Yes, tons. There are a few French bands I really love right now: Cyann and Ben, Bed, M83. I love both Band of Horses records. Yeasayer. Boy In Static. The Twilight Sad. Air Formation. Lights Out Asia. The Mary Onettes. The Daysleepers. The Besnard Lakes. Lots of little one-man electronic bands. One of my favorites of last year was the Burial record, although by now most people have surely caught on to its greatness.

One of your novels was dedicated to the members of Cocteau Twins… Can you talk about how they had such an impact on you that you would make that sort of gesture?

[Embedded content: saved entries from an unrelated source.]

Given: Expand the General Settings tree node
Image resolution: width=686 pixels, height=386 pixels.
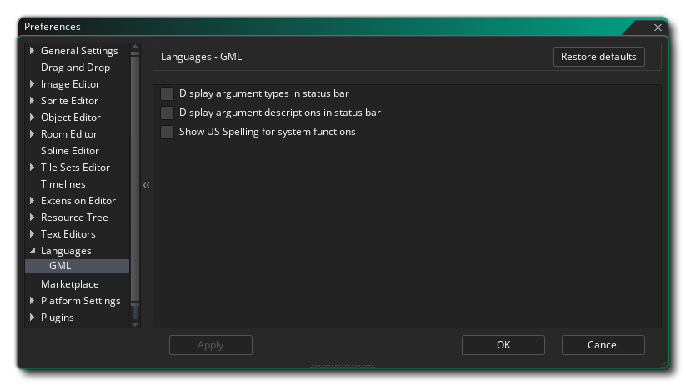Looking at the screenshot, I should click(33, 51).
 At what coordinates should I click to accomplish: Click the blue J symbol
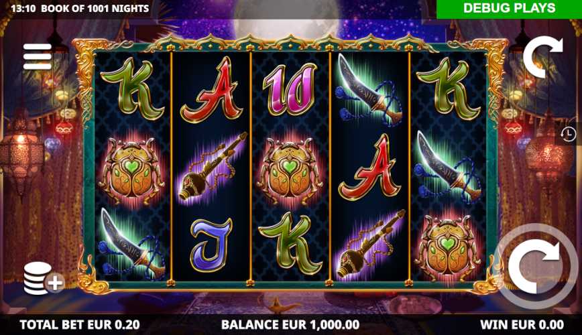click(x=211, y=245)
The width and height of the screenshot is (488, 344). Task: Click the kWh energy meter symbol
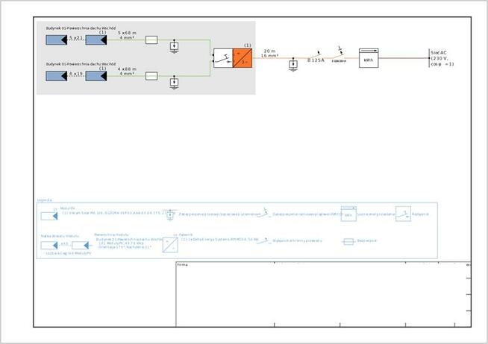[369, 60]
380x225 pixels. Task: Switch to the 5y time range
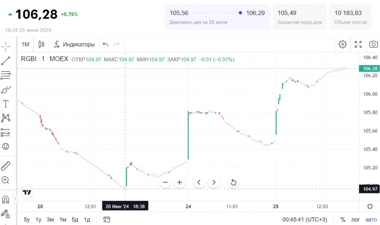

In In Awe I thanked them in the acknowledgments. I suppose it was an odd thing to do, but after years of being so inspired by all they’d created, I thought it was only fair.

And then Robin Guthrie (of Cocteau Twins) and Harold Budd did the music for the film version of Mysterious Skin… Was that your idea? What was that like for you to have music put to your story?

That was a total dream come true. Gregg Araki, the director of Mysterious Skin, has very similar taste in music as I do, and I know he wanted this gauzy, beautiful, sad atmosphere to the music for the film. In the year before he started filming, I remember talking with him about ideal musicians we’d love for the soundtrack; eventually, I knew he wanted to use that Slowdive song for the opening credits, and the Sigur Ros instrumental for the closing, but I really had no clue as to where he would go for the actual score. I vaguely recall that there was talk early on of perhaps trying for Mogwai, which would have been terrific, but quite possibly made for a very different film. And then one day the film’s producer called me and said, "We’ve gotten Robin Guthrie and Harold Budd." My heart practically stopped. I can’t even count the number of times in college that I went to sleep with my The Moon and the Melodies album softly playing on the turntable. The idea that these two heroes of mine would be scoring a film from a story I’d created was almost unreal.

Have you ever collaborated with a musician in another way, like write lyrics for someone to sing? Have you recorded any music yourself?

When I was in college, I was in three different bands. I played drums for years–I tried to emulate a lot of the drummers on Factory Records, heavy on the floor tom, that kind of thing. One of the bands I was in did some demo tape stuff. But that career never got off the ground, obviously. Now, though, one of the greatest things about publishing a few novels is it’s made me feel legit when approaching musicians I love–I can send a person something I’ve published, and say "Your music has inspired me, here’s my book." I’d be overjoyed if someone ever asked me to collaborate with them. I’ve become close friends with Gordon Sharp of Cindytalk and John Grant of The Czars, but I haven’t actually worked on music with them.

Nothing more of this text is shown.